= Data supplied =
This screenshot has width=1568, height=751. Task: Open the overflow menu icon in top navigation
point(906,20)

==

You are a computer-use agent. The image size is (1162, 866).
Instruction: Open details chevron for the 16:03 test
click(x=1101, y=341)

==

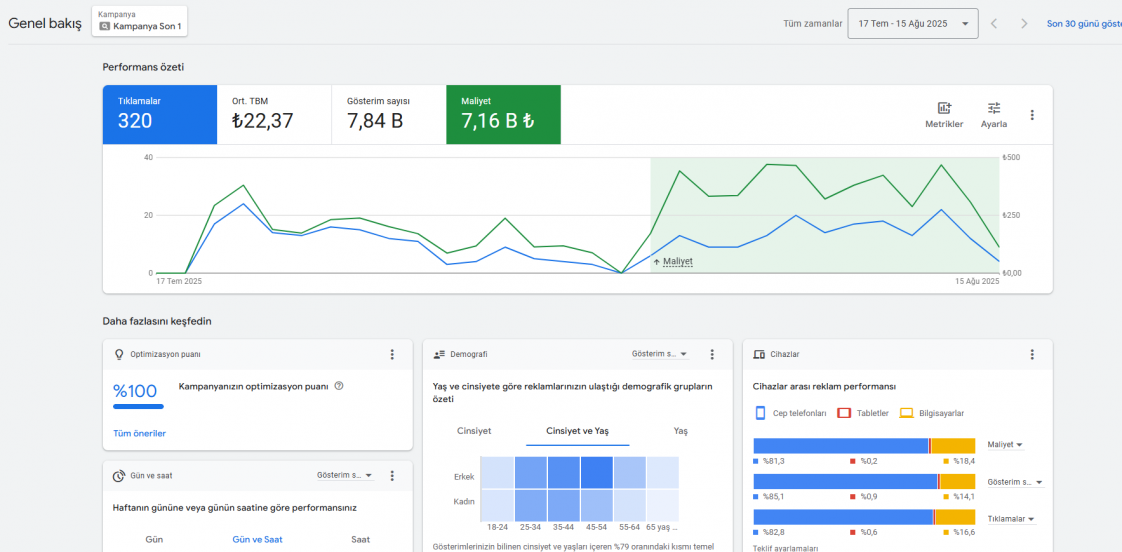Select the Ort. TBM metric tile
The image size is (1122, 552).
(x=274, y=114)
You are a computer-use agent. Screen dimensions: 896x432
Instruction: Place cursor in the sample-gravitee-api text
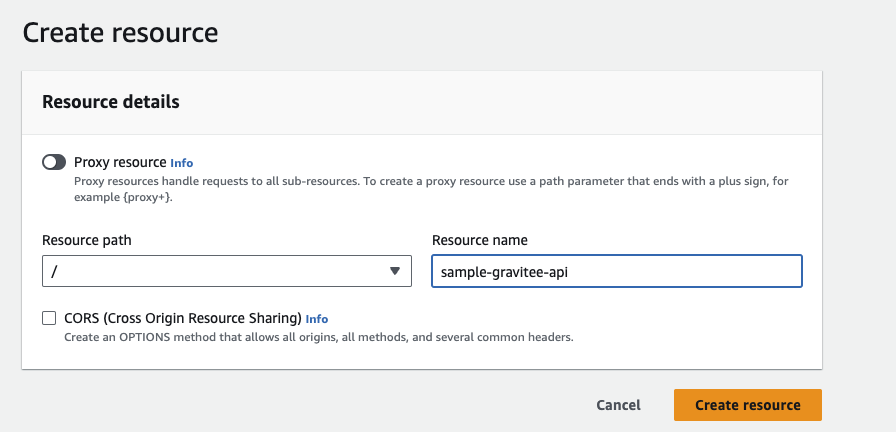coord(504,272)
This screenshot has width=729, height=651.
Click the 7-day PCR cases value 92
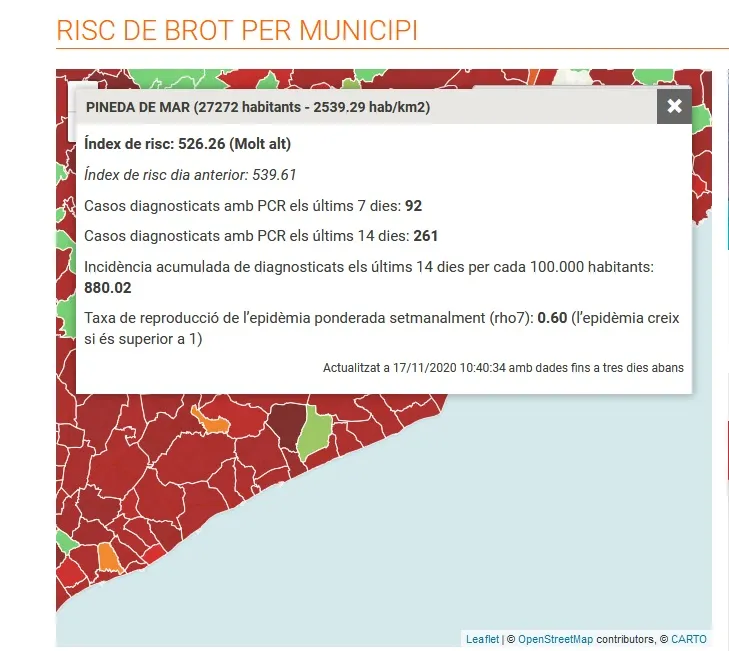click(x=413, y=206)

= Written task =
Rewrite the stretch of data from the line containing "This screenshot has width=1568, height=751." through the line containing "point(906,20)", substituting "settings menu" for "overflow menu" and leaving everything else unchanged.

= Reply =
This screenshot has width=1568, height=751. Task: Open the settings menu icon in top navigation
point(906,20)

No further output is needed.